EXERCISE 1 —
Turn the paragraph of the Marine sergeant's court-martial article that begins "Mao, now with the Materiel Readiness Battalion" into a short bulleted list that keeps its main facts.
EXERCISE 2 —
Pick up the article on the Marine sergeant's court-martial after its last sentence and continue it.

PASSAGE PROVIDED —
*** Begin section ***
CAMP FOSTER, Okinawa — A Marine sergeant lost a stripe and two months of freedom Thursday after being convicted of adultery.
The sentence of demotion and two months confinement capped a three-day proceeding that saw Sgt. Samey Mao, 25, acquitted of more serious rape and burglary charges. He faced a maximum punishment of a year in prison and a dishonorable discharge on the adultery conviction.
Mao, now with the Materiel Readiness Battalion, 3rd Marine Logistics Group, was accused of breaking into a corporal’s barracks room in December and raping her as she lay passed out after a night of heavy drinking. Both then were assigned to the ammunition company on Camp Schwab.
The 21-year-old corporal said she did not consent to sex with Mao, but a medical expert testified she may have been so drunk she had a blackout in which she could have not remembered consenting.
Mao, whose wife sat behind him throughout the trial, was characterized as an outstanding Marine by supervisors.
*** End section ***
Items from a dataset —
*** Begin section ***
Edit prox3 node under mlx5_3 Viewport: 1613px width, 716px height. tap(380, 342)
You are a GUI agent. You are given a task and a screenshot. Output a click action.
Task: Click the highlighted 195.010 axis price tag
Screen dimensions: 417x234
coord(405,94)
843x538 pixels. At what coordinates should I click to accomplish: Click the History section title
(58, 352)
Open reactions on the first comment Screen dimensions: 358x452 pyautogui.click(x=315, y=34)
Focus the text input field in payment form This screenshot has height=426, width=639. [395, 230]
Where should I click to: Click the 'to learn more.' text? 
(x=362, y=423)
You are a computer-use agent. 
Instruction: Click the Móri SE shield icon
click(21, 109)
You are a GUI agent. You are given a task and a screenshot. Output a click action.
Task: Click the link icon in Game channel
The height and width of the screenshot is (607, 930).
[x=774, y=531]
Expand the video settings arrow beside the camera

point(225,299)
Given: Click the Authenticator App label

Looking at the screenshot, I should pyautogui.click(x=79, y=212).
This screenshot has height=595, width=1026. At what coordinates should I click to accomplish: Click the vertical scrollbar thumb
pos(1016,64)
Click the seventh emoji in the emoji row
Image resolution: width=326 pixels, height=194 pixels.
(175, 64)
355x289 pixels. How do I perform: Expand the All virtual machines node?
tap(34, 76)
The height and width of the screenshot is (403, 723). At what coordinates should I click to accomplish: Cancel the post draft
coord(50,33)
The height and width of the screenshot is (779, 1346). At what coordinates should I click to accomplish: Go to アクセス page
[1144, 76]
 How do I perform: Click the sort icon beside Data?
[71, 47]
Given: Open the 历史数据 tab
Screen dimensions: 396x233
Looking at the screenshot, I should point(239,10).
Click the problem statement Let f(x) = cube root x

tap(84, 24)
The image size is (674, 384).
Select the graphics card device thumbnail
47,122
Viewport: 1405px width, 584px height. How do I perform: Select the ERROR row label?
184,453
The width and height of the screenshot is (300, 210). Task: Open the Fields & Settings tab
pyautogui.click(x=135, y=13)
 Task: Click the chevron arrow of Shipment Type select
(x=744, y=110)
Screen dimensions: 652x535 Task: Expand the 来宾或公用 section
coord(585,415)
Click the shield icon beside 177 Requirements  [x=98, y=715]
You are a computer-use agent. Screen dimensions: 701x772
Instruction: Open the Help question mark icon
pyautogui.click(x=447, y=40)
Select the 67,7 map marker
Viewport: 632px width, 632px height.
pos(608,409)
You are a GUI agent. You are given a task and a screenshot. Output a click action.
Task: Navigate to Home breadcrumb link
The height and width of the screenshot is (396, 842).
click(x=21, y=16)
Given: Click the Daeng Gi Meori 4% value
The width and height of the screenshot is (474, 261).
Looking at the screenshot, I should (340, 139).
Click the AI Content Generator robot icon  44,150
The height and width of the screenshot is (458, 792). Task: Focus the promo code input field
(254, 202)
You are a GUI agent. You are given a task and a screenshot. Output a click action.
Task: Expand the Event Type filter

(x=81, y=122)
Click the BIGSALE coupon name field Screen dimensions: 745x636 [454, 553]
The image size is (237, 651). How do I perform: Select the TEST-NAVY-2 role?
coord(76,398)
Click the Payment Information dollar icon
*** End section ***
FINAL ANSWER 1 —
- Mao now serves with the Materiel Readiness Battalion, 3rd Marine Logistics Group.
- He was accused of breaking into a corporal's barracks room in December and raping her while she lay passed out after a night of heavy drinking.
- At the time, both were assigned to the ammunition company on Camp Schwab.

FINAL ANSWER 2 —
Chief trial counsel Maj. Robert Palmer had asked that Mao be given the maximum sentence.
“I can’t imagine a more aggravating case than this,” he argued, adding that adultery in the Marines is “wildly prejudicial” to good order and discipline.
Mao was the corporal’s “boss, her superior, and she trusted him … and this is the result,” Palmer said. “He should have known better. He should have been home with his family.”
Mao’s defense attorney, Capt. Josh Rosen, had asked the jury to return a sentence of no punishment, calling Mao’s felony conviction punishment enough, something that “will hang around his neck for the rest of his life.”